We walked back to the center of town to find a place to eat, and ended up at Casa Congo, a restaurant right on the harbor. We enjoyed garlic shrimp and Ropa Vieja, a flavorful cuban meat dish. Along with Panama beers, of course. After the meal, feeling like we’d seen just about all there was to see of the city, we decided to start the journey back to Panama City. Luckily, buses ran every thirty minutes through the town back to Colón, and we only had to wait a few minutes at the bus stop outside a convenience store. Though it was enough time for me to watch a man go into the store to do some shopping, his pump action shotgun in hand. Like you do.

The ride back from Portobelo was no less hair raising. That particular Diablo Rojo had brakes that positively screamed when in use, which, incidentally, didn’t seem to be as often as I would have liked. I’m not sure if the Red Devil was the bus or the driver, and I am ashamed to say I gripped the seat in front of me quite hard with white knuckles. I felt like a jumpy tourist, as no one else was bothered in the least.

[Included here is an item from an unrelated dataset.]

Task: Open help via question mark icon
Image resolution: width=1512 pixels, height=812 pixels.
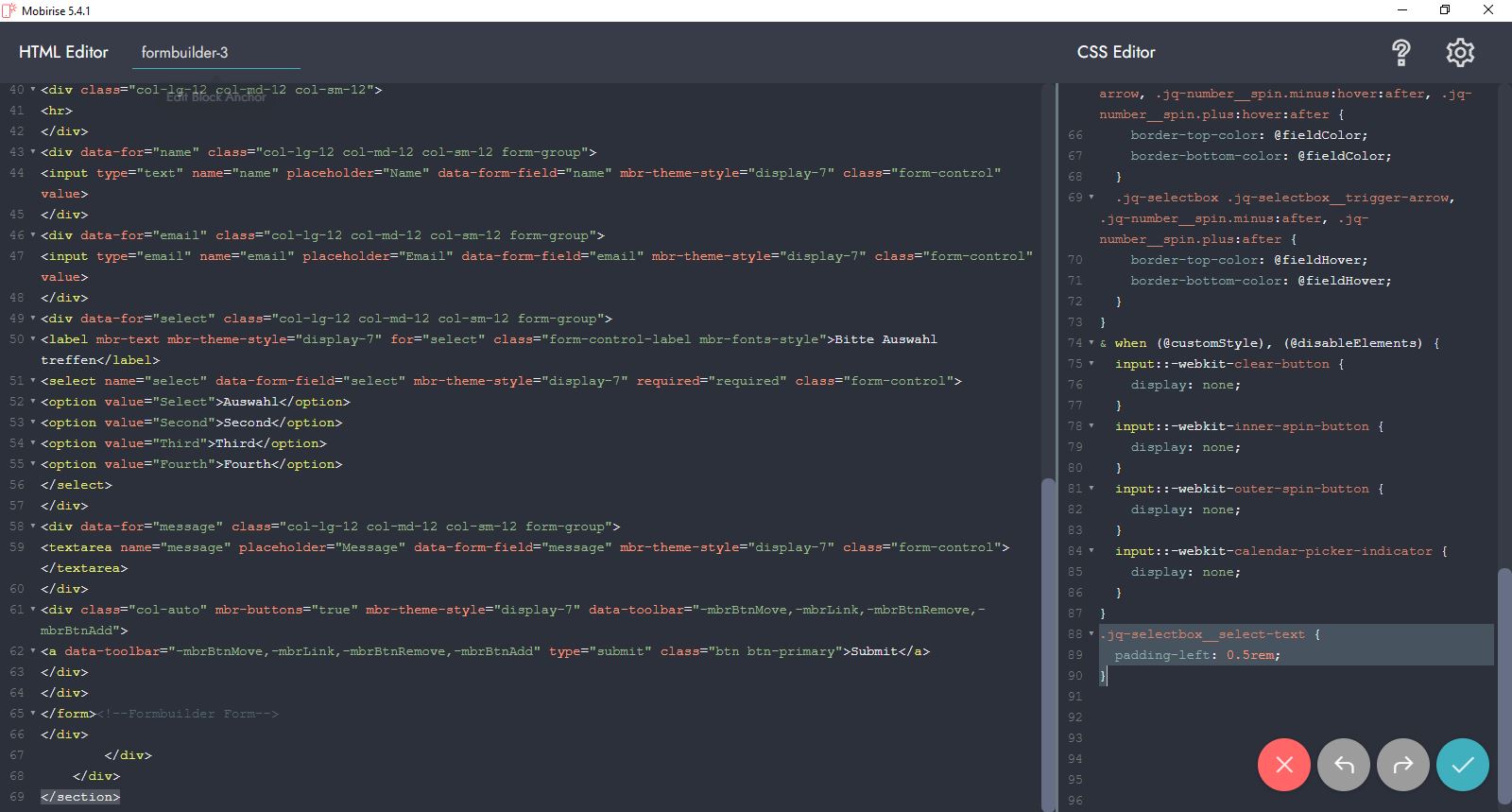Action: tap(1401, 53)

Some were napping, others chatting on their phones, and children and chickens walking on the side of the road were nonplussed as the Diablo Rojo roared by.

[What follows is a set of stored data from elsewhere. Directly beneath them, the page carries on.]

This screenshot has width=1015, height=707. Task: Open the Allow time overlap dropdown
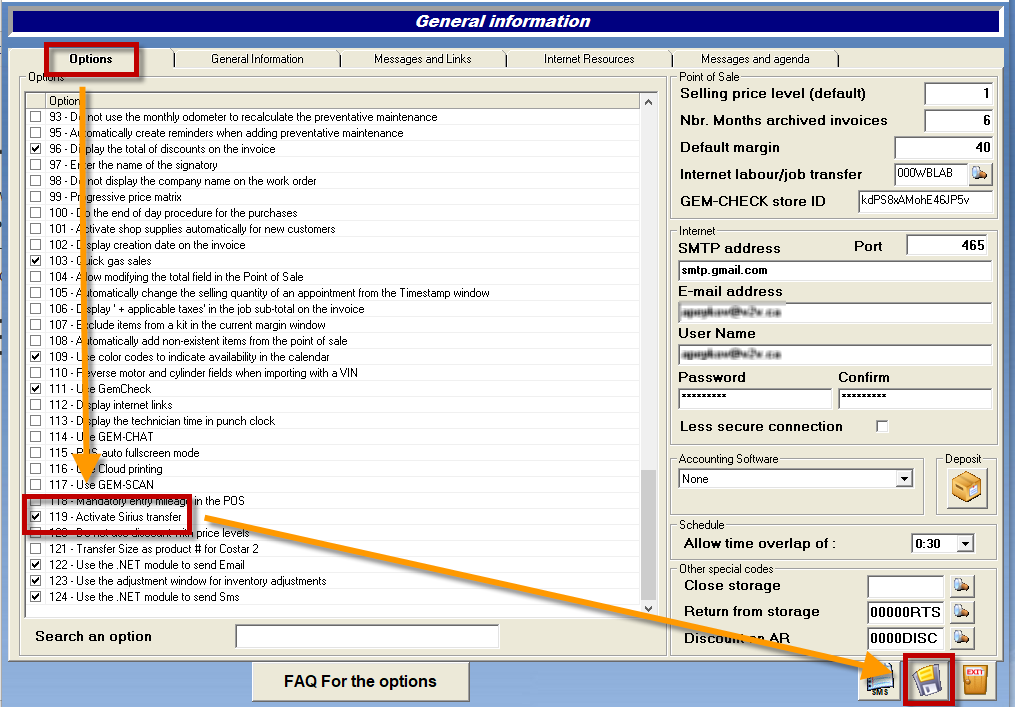tap(965, 544)
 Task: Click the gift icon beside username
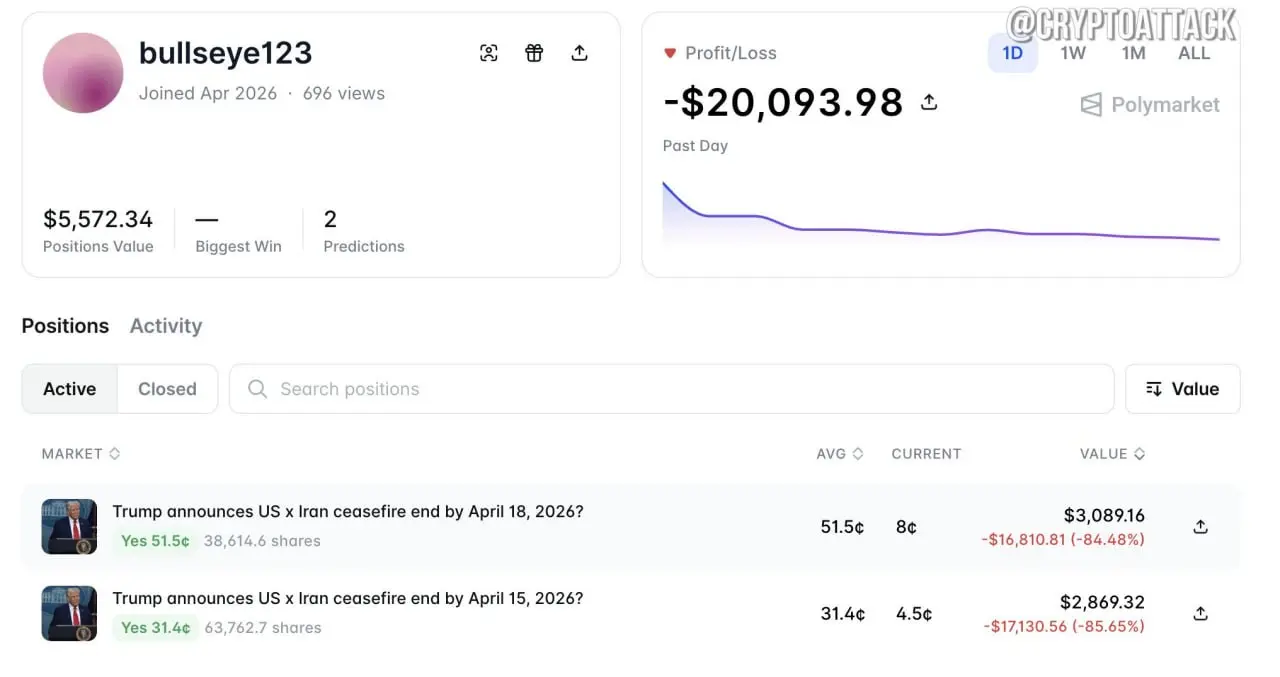tap(534, 53)
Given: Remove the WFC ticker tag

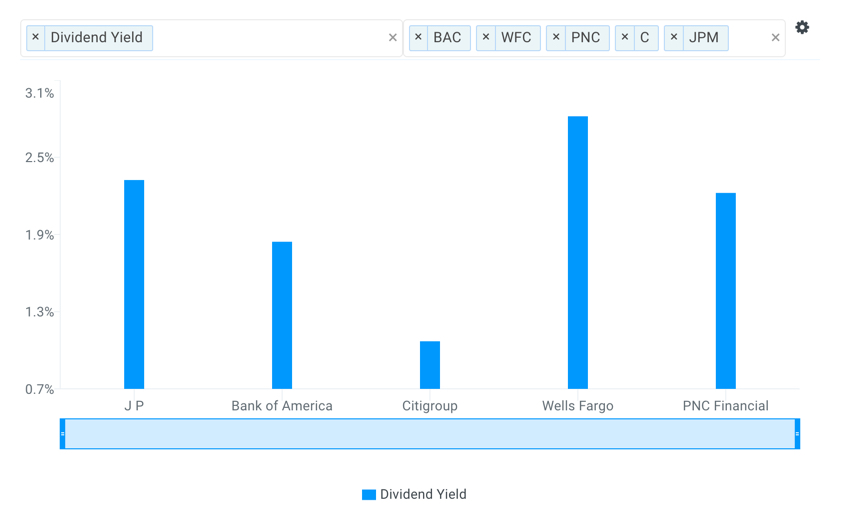Looking at the screenshot, I should [x=486, y=38].
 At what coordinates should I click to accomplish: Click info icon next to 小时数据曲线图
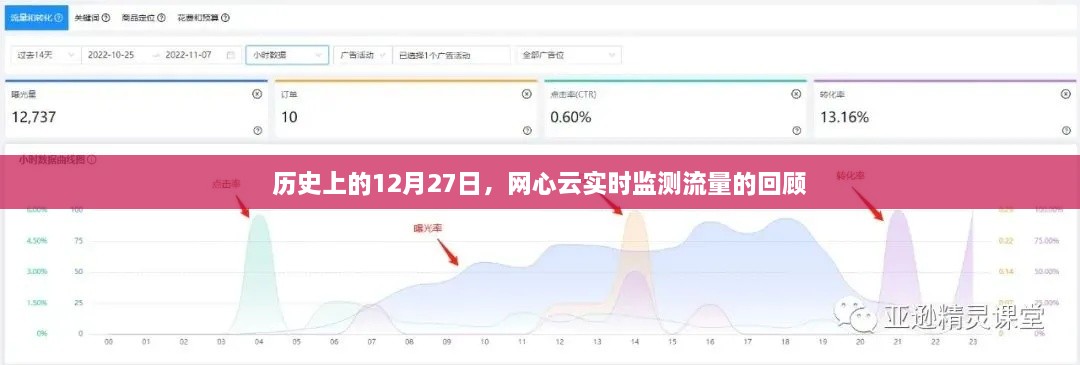(x=92, y=159)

In Colón we switched from the Diablo Rojo to a coach bus. It was already almost full by the time we boarded, and I was separated from Zach for the ride. I sat next to a Guna woman, and between her, a man standing in the aisle next to me, and the woman in front of me who joyfully discovered that the seats could recline, I became the poster child of claustrophobia. The bus driver’s assistant squeezed up and down the aisle, advertising Doritos and water for sale in impossibly fast Spanish. Despite my 20 square inches of space, the ride back would have been uneventful, but about halfway through, a woman seemed to be incensed that the bus route changed, shouting and raving from the middle of the bus that the driver was “loco”. The argument grew heated enough for the crowded bus to stop on the side of the road for the argument to finish, and it would have been tense if not for everyone chuckling quietly to themselves and shaking their heads. Luckily for my squashed self, we were soon on our way again, and thanks to Zach’s quick thinking, we managed to alight at one of the first metro stations we passed rather than go all the way through the city at rush hour, saving us an hour of time. Good man.

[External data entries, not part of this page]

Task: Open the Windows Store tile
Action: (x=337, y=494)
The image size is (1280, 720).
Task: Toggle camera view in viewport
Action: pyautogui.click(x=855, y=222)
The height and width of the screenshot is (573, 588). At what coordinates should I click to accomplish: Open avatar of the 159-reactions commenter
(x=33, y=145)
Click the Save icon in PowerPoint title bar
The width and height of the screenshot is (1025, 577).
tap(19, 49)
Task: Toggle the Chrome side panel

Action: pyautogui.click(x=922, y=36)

Christine met us at Albrook, and despite thinking we could maybe attempt the Amador Causeway, my energy levels ran out and we returned to their neighborhood. After more of Zach’s delicious lasagna and The Simpsons in Spanish, we went out for batidos (milkshakes). Batidos were a close second to palatas as my favorite dessert in Panama, and I enjoyed such flavors as cherry, passionfruit, mango, and even avocado. I never thought I would have an avocado milkshake, and its unique flavor was strangely addictive, and easily deceived me into thinking I was being healthy. Which I totally wasn’t. Luckily, that night on our walk home, we found a local park with all sorts of exercise contraptions, and burned off perhaps a tenth of our batidos. Indeed, from an old world train to delicious milkshakes, it was a day in Panama well spent.